The viewfinder is nothing special, though it’s important to remember this is not a professional level SLR. Still, more informative viewfinders are always welcome. The exposure needle display is incredibly small, often being topped or bottomed out as the user dials in the proper exposure. After the exposure needle, all that’s visible is the selected shutter speed, necessitating continuous raising and lowering of the camera from ones eye to check aperture and make adjustments. Focusing can be difficult, as the machine lacks the popular split rangefinder area, but this can again be forgiven as the machine was never intended to be the best SLR in the Nikon range. A depth of field preview button is included, and placed intelligently to slight left of the shutter release button. Nice.
Availability of lenses is superb, with the FT accepting all Nikon F bayonet mount lenses equipped with a meter coupler, dubbed “rabbit ears” among collectors. With excellent examples being very affordable, and an extensive collection of higher range lenses for those willing to pay, the FT can satisfy the optical needs of any photophile.

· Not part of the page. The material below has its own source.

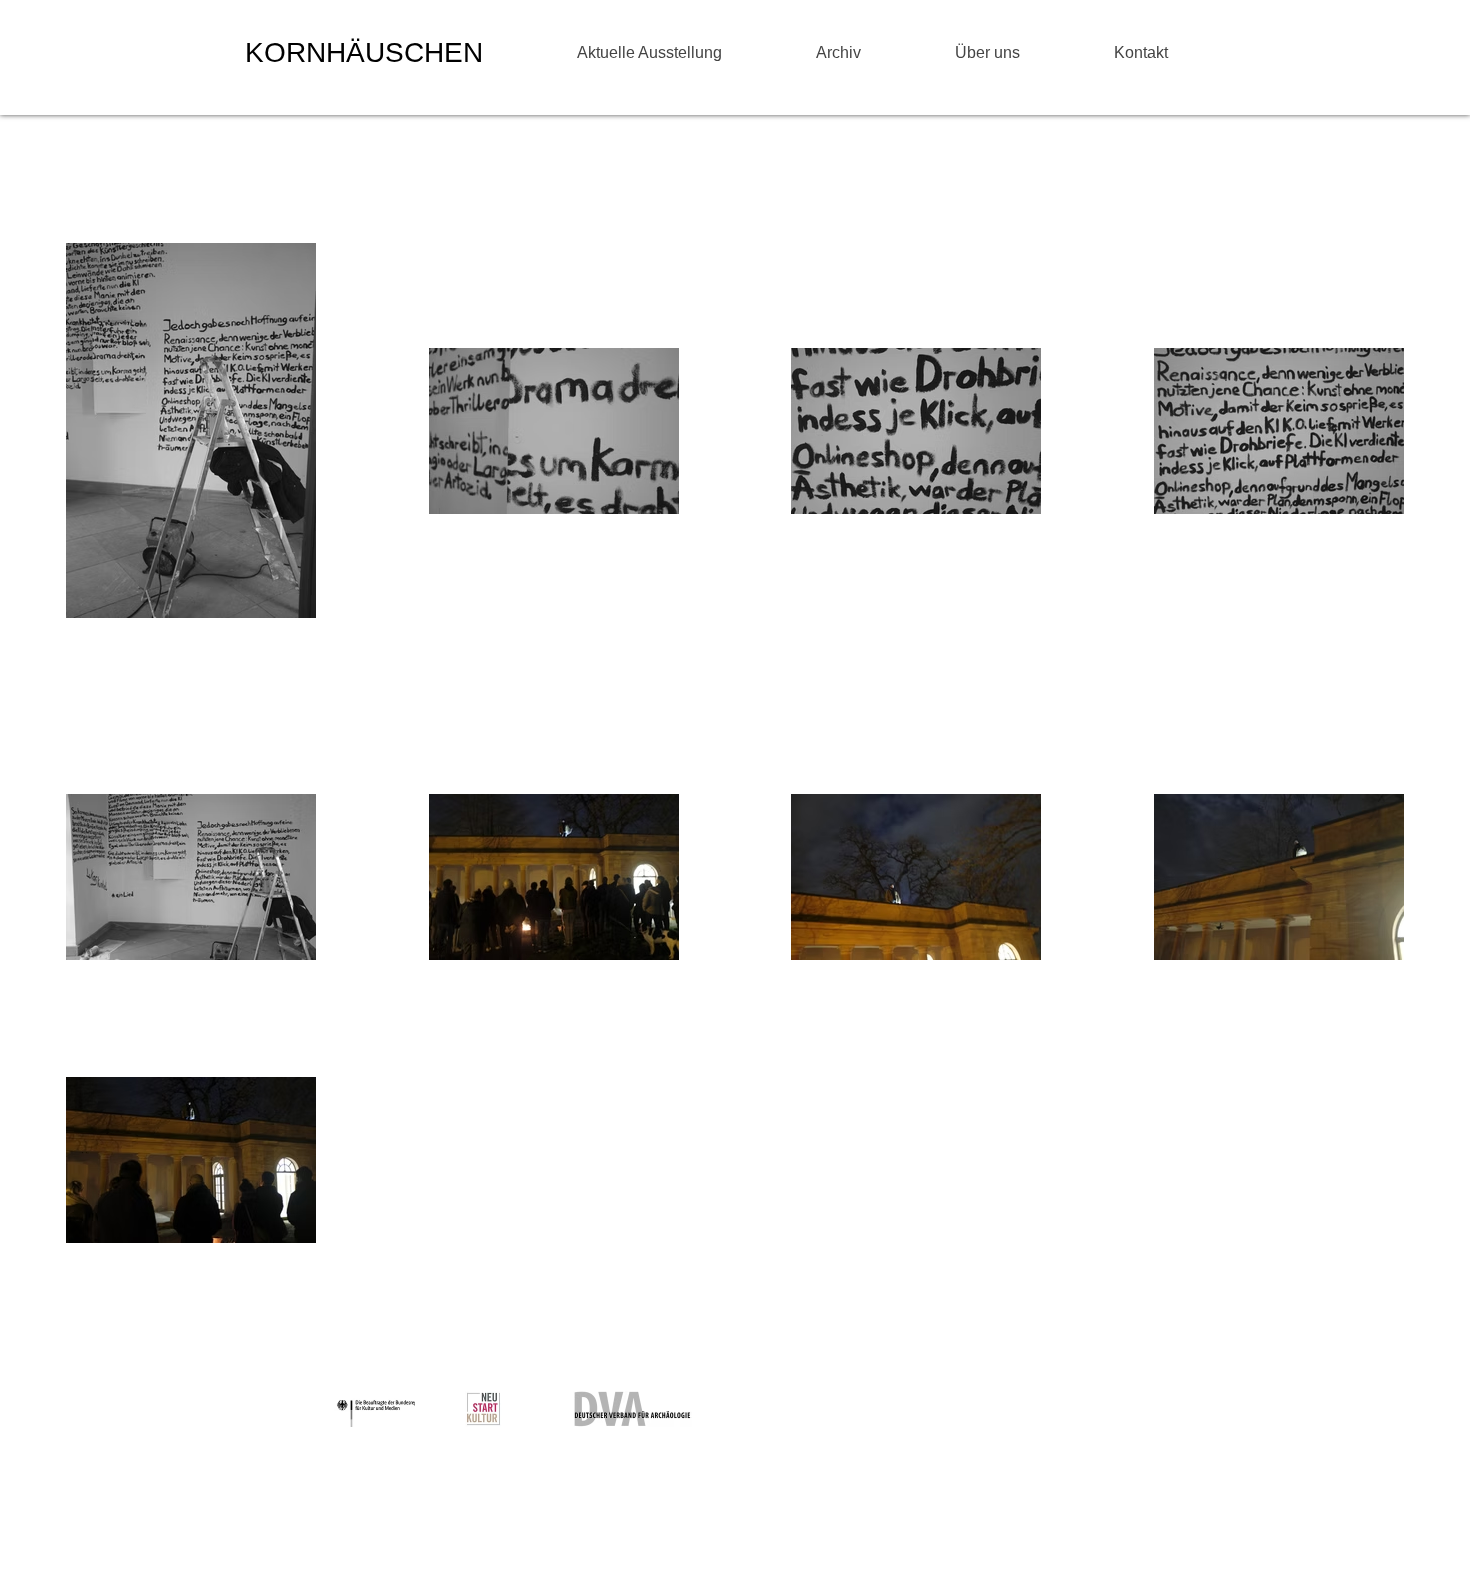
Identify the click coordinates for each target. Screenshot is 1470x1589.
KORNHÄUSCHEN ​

Additionally notable is the inclusion of a mirror lock-up lever, allowing the FT to be fitted with specialty lenses and specialized optical viewfinders. Indeed, the wealth of options around Nikon’s F mount can be so great that it’s very easy to become overwhelmed. While daunting, this is something of a nice problem to have.
It’s true that the Nikkormat FT’s previously mentioned issues will hamper the photographer. Early operation will be filled with moments of pause, frustration, and double-checking of settings, lever, and dials. Some will find the early going untenable, but those who stick with it will be rewarded with a truly wonderful relationship. As familiarity grows, the process becomes more fluid, and eventually one shapes their habits to fit the camera. The mechanical precision and technical capability of the FT is instantly appreciated, and as the user builds a rapport with the machine, its little annoyances and quirks seem to morph into charming and accepted eccentricities. In spite of its shortcomings, the Nikkormat FT truly deserves its place amongst the ranks of the most sought-after and respected vintage SLRs.